The short answer is: Absolutely.

“This is a common question from patients who have had COVID and are wondering if they still need to get the shot once they’ve been infected,” said Dr. Simone Wildes, infectious disease expert at South Shore Health. “I would definitely say you still need to get the vaccine, because based on what we know, it provides greater protection than you get from being infected.”

Scientists point to two big reasons for that: a more robust immune response, and better protection against new variants.

A stronger immune response

When you’re vaccinated or infected with COVID, your immune system springs into action, producing “T cells” that help recognize and kill the virus, antibodies that fight it off, and “B cells” that make new antibodies. 

The immune response is stronger for the vaccinated – producing 10 times the level of antibodies – than in those who were infected with the virus, researchers have found. 

That means if you’re exposed to the coronavirus again, your body will be better equipped to fight it off if you’ve had the shot. 

One recent study found unvaccinated people are more than twice as likely to be reinfected with COVID-19 as those who were fully vaccinated after initially contracting the virus, suggesting that getting vaccinated provides additional protection.

“If you have had COVID-19 before, please still get vaccinated,” said CDC Director Dr.

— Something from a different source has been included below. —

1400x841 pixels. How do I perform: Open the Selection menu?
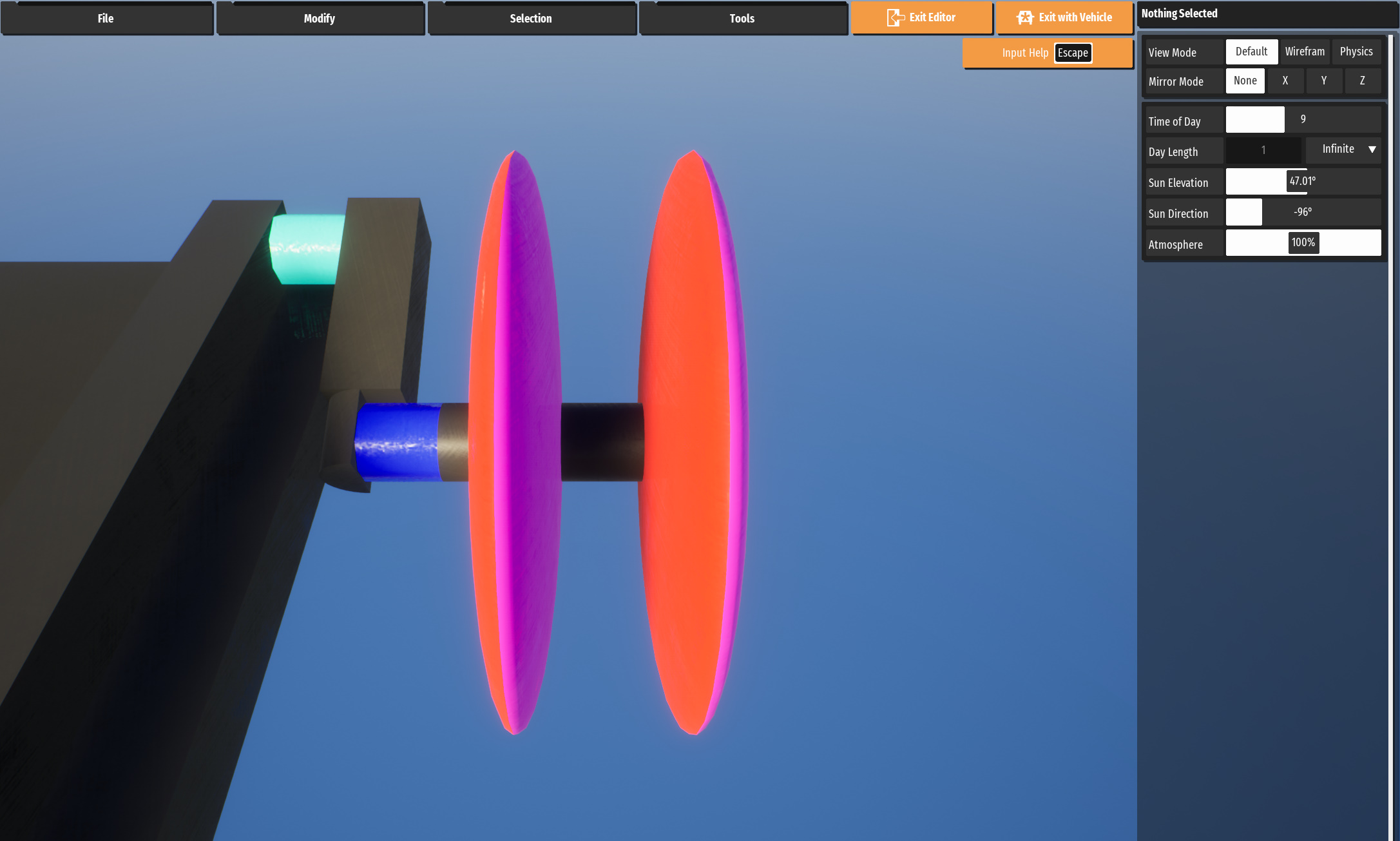coord(531,19)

Rochelle Walensky. “This study shows you are twice as likely to get infected again if you are unvaccinated. Getting the vaccine is the best way to protect yourself and others around you, especially as the more contagious Delta variant spreads around the country.”

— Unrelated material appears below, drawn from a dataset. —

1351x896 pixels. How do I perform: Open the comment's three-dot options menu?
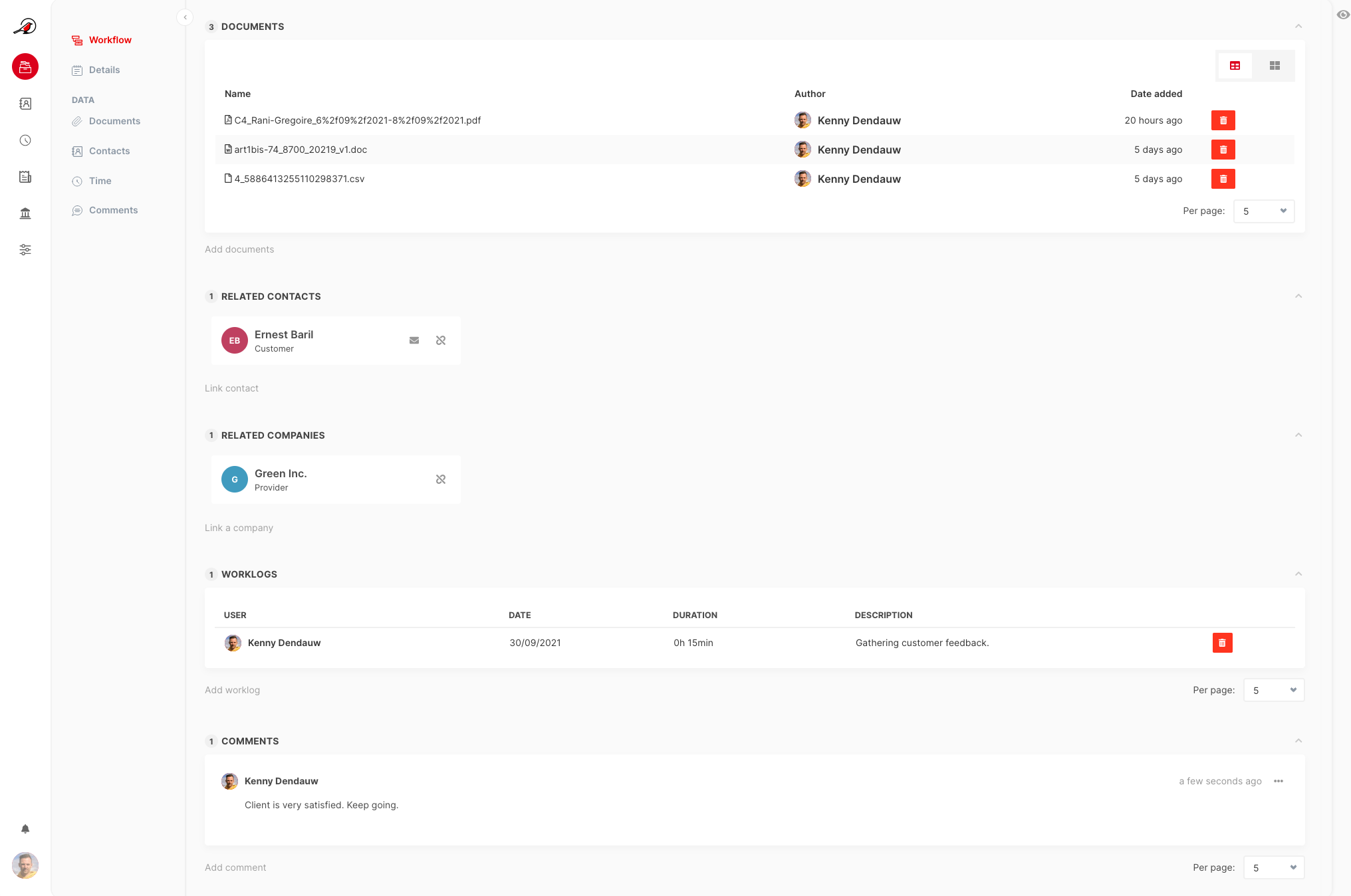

Scientists are still working to determine why COVID vaccination produces that super immune response. There are some theories: For instance, NIH Director Dr. Francis Collins notes that natural infection usually only exposes the body to the virus in the nose and throat. 

“The vaccine, on the other hand, is delivered to muscle, where the immune system may have an even better chance of seeing it and responding vigorously,” Collins wrote recently.

Protection from variants

Viruses tend to evolve so they can keep infecting the same people over and over– for instance, it’s not unusual to catch the common cold repeatedly as the virus mutates each year. The coronavirus is evolving too, with highly transmissible new variants emerging.

People infected early in the pandemic may be immune to an early strain, while being vulnerable to some of the new variants, clinicians warn. Luckily, COVID-19 vaccines are  proving highly effective at preventing severe illness from the new mutations, including the Delta variant.

New studies suggest that the vaccines are better at spurring the body to train B cells to recognize new mutations and that the antibodies generated in response to vaccination are more effective against new variants too.

When to get the shot

Talk to your primary care provider or a nurse at a vaccination site. Generally, those who have contracted COVID-19 should wait 90 days before getting vaccinated to avoid uncomfortable side effects, Wildes said. 

“It makes sense when you think about it: If you already have antibodies, and you get exposed, then your body is going to respond more aggressively, especially if you get the shot close to the time of infection,” Wildes said. “For that reason, we tell you wait for 90 days.”

Side effects are generally mild and rarely last more than three days, she said. Rest, fluids and acetaminophen can be helpful if you experience any discomfort after the shot.

And it’s well worth the discomfort. 

“Our best hope of controlling this pandemic is to get vaccinated,” Wildes said. 

Vaccines are free and widely available to anyone 12 or over. To make an appointment or find a walk-up site, visit https://vaxfinder.mass.gov/.

Every shot saves lives, and limits the chances of new, even more dangerous variants appearing.